Another standouts in that sector was Seattle-born Marita Dingus’s Where the Castoffs Grow Materials (2022–23), a series of suspended figurative sculptures crafted by the feminist African American artist from found materials.
“Marita has been a very important artist here in Seattle for more than 30 years,” said dealer Sarah Traver, founder of Seattle’s Traver Gallery. “People have come to know that she uses found and discarded materials, so she gets gifted a lot of things when people are cleaning out attics or garages. And Marita, more than any other artist I know, really embodies her work. She makes all her own clothes and she’s really conscious of her own consumption.”
As the first day of the fair drew to a close, Traver was pleased with the initial results, citing sales of several of Dingus’s works, which start at $800 and go up to $20,000. “It’s been really busy in here,” she said.
Walking the aisles on the bustling opening night, which attracted 5,000 visitors, you would never know that the fair’s future had once been uncertain.
The evening featured spirited live performances of local artist Tariqa Waters’s new educational TV talk show, Thank You Ms Pam. A large, boisterous crowd gathered to watch acts doing double dutch and roller-skate dancing to the tune of Prince’s “Let’s Go Crazy” at a colorful performance lounge, which featured a Lucy-from-Peanuts-style booth advertising psychiatric help for 5¢.

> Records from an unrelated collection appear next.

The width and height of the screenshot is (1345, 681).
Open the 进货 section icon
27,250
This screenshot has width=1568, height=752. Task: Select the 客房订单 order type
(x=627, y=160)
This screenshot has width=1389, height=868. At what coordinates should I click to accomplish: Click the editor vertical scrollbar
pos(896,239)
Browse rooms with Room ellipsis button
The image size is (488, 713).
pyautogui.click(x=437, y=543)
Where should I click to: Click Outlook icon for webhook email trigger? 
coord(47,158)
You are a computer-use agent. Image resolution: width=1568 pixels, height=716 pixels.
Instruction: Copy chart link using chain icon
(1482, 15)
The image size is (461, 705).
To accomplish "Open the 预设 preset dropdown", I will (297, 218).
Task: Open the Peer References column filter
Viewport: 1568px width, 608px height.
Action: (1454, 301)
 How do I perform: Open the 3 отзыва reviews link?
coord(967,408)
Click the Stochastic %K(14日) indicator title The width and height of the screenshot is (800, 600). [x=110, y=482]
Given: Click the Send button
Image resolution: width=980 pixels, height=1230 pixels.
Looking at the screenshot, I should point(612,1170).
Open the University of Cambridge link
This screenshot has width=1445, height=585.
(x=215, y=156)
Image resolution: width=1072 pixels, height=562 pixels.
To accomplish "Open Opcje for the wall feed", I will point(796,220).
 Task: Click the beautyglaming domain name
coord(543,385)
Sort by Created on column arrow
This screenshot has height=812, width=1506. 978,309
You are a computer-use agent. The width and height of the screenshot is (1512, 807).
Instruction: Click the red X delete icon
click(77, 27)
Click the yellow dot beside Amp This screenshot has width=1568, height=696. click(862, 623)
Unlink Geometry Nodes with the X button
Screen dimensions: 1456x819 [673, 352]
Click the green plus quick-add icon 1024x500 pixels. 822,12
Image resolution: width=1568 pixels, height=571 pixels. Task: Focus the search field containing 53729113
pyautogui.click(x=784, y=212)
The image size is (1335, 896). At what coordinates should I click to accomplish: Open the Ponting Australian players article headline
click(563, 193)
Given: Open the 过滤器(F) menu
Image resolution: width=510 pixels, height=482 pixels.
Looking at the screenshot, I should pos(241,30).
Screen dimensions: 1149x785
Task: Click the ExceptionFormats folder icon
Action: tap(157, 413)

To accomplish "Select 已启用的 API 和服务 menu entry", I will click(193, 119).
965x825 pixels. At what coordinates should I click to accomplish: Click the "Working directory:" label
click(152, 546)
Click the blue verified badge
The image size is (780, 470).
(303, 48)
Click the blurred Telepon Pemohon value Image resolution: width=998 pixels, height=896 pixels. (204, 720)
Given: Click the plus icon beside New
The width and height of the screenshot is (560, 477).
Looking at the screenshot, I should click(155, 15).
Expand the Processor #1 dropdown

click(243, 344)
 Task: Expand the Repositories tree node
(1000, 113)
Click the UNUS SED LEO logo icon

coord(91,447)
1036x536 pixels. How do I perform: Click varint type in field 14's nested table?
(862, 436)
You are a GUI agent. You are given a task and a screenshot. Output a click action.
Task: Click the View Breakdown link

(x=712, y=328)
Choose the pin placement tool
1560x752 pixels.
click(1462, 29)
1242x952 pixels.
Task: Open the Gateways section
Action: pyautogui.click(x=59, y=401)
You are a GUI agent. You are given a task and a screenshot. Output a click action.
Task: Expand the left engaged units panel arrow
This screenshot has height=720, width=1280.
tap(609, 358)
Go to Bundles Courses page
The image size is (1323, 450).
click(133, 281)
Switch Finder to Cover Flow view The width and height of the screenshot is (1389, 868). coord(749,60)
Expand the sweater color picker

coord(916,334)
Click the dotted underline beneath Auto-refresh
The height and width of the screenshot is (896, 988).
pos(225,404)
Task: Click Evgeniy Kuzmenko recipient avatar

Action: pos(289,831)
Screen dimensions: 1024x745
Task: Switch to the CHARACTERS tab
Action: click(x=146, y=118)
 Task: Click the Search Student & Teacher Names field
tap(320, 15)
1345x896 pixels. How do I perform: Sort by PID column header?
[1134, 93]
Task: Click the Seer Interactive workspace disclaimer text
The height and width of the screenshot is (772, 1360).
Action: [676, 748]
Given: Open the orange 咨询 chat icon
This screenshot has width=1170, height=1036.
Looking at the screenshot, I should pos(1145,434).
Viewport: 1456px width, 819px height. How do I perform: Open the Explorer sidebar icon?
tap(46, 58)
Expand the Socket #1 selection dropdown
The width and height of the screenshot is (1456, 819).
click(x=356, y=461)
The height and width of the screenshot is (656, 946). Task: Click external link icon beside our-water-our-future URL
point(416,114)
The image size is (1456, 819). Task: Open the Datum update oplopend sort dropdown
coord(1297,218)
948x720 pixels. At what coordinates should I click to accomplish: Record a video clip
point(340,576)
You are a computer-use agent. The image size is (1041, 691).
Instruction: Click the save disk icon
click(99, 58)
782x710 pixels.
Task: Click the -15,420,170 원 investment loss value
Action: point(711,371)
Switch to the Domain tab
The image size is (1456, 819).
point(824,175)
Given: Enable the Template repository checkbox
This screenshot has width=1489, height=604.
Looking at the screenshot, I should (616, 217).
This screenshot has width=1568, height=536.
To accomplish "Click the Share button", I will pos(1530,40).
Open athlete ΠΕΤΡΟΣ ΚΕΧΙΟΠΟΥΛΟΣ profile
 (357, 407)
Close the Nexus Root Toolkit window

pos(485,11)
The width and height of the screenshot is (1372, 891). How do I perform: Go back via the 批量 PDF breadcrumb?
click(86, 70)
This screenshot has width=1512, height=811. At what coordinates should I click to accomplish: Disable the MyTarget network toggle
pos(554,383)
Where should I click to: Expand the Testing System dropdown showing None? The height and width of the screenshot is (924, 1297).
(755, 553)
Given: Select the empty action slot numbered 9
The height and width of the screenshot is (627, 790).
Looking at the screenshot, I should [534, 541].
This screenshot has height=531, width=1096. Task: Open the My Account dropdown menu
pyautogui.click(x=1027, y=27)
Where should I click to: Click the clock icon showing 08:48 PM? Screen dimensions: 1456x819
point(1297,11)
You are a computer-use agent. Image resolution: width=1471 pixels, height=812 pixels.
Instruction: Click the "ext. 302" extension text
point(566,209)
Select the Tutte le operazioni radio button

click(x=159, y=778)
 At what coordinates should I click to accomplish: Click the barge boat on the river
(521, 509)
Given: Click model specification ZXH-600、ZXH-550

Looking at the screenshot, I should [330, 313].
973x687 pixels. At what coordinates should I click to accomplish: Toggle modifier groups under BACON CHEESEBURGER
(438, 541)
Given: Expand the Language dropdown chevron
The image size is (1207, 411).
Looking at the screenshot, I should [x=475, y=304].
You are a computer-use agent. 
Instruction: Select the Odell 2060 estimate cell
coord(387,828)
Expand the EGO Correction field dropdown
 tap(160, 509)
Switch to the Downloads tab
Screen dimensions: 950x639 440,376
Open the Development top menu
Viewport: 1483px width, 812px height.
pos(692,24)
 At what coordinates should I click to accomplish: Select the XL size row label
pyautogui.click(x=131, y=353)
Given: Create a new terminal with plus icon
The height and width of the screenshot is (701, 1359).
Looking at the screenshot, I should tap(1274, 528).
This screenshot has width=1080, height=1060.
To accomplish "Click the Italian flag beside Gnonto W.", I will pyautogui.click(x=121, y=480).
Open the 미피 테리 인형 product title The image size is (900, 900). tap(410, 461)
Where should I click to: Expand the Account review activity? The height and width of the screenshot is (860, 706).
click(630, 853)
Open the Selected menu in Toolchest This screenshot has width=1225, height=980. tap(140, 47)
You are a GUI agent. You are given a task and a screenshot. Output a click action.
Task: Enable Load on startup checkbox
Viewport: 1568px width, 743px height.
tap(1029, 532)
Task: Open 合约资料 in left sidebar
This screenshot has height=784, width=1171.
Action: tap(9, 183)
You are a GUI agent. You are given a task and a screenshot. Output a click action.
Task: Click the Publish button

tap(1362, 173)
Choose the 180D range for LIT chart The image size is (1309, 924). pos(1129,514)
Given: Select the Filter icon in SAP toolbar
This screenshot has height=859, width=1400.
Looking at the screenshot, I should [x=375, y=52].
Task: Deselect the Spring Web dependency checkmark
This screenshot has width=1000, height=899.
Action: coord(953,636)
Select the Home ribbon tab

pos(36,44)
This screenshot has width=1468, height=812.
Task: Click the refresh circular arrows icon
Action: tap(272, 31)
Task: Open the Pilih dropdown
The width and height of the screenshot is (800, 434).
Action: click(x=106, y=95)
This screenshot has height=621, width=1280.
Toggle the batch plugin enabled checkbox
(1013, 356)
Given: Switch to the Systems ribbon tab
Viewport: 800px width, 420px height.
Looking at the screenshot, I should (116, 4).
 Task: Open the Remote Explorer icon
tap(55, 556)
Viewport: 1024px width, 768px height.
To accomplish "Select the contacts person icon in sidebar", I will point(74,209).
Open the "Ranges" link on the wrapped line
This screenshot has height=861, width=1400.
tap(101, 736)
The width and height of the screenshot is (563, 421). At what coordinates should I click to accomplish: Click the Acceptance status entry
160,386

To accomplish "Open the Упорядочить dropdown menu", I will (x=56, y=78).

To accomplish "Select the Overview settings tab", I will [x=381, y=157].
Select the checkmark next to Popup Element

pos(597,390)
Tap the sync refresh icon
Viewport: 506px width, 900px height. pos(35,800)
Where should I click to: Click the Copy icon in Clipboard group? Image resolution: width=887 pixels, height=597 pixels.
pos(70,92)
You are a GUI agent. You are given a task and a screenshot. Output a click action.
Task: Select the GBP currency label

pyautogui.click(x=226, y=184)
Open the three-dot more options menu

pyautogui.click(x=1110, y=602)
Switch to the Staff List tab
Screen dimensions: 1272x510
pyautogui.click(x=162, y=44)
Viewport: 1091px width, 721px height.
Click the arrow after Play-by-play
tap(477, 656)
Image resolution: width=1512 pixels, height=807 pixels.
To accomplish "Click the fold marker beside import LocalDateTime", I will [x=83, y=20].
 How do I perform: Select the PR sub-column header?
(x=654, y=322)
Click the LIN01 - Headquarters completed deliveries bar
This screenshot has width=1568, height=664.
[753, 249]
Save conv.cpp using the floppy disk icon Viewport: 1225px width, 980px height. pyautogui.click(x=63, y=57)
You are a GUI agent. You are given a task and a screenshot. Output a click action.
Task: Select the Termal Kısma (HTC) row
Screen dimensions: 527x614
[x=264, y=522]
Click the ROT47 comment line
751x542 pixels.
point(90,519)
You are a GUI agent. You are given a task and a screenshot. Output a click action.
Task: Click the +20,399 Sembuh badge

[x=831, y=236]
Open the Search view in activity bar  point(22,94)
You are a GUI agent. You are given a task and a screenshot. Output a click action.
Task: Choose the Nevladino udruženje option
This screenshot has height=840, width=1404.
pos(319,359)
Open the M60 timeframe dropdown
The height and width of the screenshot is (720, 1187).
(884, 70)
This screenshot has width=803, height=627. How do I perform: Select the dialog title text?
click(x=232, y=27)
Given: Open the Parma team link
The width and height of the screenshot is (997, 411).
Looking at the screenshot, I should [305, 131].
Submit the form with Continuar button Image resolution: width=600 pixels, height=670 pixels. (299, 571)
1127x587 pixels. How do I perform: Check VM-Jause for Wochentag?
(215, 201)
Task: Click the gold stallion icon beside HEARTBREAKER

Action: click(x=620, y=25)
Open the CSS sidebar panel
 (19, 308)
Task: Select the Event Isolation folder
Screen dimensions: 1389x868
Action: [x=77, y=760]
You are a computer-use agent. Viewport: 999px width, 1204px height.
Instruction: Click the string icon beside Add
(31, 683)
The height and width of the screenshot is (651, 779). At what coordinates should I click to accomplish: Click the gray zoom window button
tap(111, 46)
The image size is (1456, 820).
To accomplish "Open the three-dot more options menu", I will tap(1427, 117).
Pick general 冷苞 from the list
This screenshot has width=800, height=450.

There were even crowd-control measures in place at New York’s Harman Projects, where master screen printer Chuck Sperry—famed for his concert posters for acts like the Queens of the Stone Age, the Who, and Dave Matthews Band—was releasing print editions of five new works. The artist had also delved into his archive for the occasion, selling rare test prints and back stock of older designs.
“Chuck prints them all by hand. He makes his own emulsions and custom colors. It’s pretty fascinating,” dealer Ken Harman told Artnet News.
Sperry’s poster career began 30 years ago, but about 12 years ago, travels in Europe inspired him to begin creating his own independent designs, influenced by the work of artists like Alphonse Mucha, Henri de Toulouse-Lautrec, and Klimt.
“I’m using oil-based inks with gold and silver metallics that I mix from powdered pigment, with colored glazes overlaying transparently,” Sperry told Artnet News. “I like to think that I’m elevating the concert poster to fine art. And it’s very gratifying when the fans of my older work get turned on to what I’m doing now.”
Brice Bielaski of Auburn, Washington, got to the fair at 4 p.m. and was still waiting for his turn to make a purchase four hours later. “I’ll be happy with anything they have left,” he told Artnet News. “All of Chuck’s work is very collectible.”
“We have more,” gallery director Raul Barquet assured Artnet News. “We were expecting this!”
The Seattle Art Fair is on view at Lumen Field Event Center, 800 Occidental Avenue South, Seattle, Washington, July 27–30, 2023.